BEGIN RECORDS FOR THE EXERCISE

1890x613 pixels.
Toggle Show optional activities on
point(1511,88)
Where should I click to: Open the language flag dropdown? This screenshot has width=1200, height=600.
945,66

END RECORDS FOR THE EXERCISE

> _WHAT YOU SHOULD DO_
Please give the listing above one more time, exactly as it reads.

> _RESPONSE TO THIS EXERCISE_
1890x613 pixels.
Toggle Show optional activities on
point(1511,88)
Where should I click to: Open the language flag dropdown? This screenshot has width=1200, height=600.
945,66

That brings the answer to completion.